■ **ASSIGNMENT**:
All that should appear is the line containing "Tap the back arrow icon" and the lines after it in the records below, each reproduced exactly.
Segment Start: EXERCISE MATERIAL
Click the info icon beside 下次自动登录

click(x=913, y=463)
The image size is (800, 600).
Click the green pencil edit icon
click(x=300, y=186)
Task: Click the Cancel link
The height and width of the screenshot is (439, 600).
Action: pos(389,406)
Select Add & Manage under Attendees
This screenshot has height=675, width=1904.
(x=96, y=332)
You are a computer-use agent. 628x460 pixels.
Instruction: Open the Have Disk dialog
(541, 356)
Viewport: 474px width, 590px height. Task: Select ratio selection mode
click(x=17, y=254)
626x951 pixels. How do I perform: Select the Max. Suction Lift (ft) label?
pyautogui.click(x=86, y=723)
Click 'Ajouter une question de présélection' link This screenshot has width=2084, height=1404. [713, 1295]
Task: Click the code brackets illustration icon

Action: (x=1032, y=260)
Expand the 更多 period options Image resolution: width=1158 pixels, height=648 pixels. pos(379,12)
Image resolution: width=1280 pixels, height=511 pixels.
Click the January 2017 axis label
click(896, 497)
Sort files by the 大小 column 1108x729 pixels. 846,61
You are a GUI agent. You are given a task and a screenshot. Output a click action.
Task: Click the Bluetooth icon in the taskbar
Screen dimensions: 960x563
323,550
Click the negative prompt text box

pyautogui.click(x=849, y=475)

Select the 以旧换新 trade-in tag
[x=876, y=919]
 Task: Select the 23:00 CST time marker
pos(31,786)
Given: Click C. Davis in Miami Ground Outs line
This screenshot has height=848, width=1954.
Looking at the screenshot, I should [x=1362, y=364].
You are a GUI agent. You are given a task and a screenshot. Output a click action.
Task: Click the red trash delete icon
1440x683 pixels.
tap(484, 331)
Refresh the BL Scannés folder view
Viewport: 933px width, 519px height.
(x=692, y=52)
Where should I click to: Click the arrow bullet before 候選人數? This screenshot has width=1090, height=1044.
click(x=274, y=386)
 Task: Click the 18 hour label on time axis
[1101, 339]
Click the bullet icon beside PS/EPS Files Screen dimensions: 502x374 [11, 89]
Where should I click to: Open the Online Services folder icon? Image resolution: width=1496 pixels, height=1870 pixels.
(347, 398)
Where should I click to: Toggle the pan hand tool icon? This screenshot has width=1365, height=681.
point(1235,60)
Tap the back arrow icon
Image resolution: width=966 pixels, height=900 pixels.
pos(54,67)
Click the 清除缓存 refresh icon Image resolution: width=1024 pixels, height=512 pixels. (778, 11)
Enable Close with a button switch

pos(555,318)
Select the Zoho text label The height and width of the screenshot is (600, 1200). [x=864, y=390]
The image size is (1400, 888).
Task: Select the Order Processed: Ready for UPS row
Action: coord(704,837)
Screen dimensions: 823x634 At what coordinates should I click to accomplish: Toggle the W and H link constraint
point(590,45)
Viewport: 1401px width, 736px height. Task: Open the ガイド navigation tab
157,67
Segment End: EXERCISE MATERIAL
■ **SOLUTION TO THE EXERCISE**:
Tap the back arrow icon
Image resolution: width=966 pixels, height=900 pixels.
pos(54,67)
Click the 清除缓存 refresh icon Image resolution: width=1024 pixels, height=512 pixels. (778, 11)
Enable Close with a button switch

pos(555,318)
Select the Zoho text label The height and width of the screenshot is (600, 1200). [x=864, y=390]
The image size is (1400, 888).
Task: Select the Order Processed: Ready for UPS row
Action: coord(704,837)
Screen dimensions: 823x634 At what coordinates should I click to accomplish: Toggle the W and H link constraint
point(590,45)
Viewport: 1401px width, 736px height. Task: Open the ガイド navigation tab
157,67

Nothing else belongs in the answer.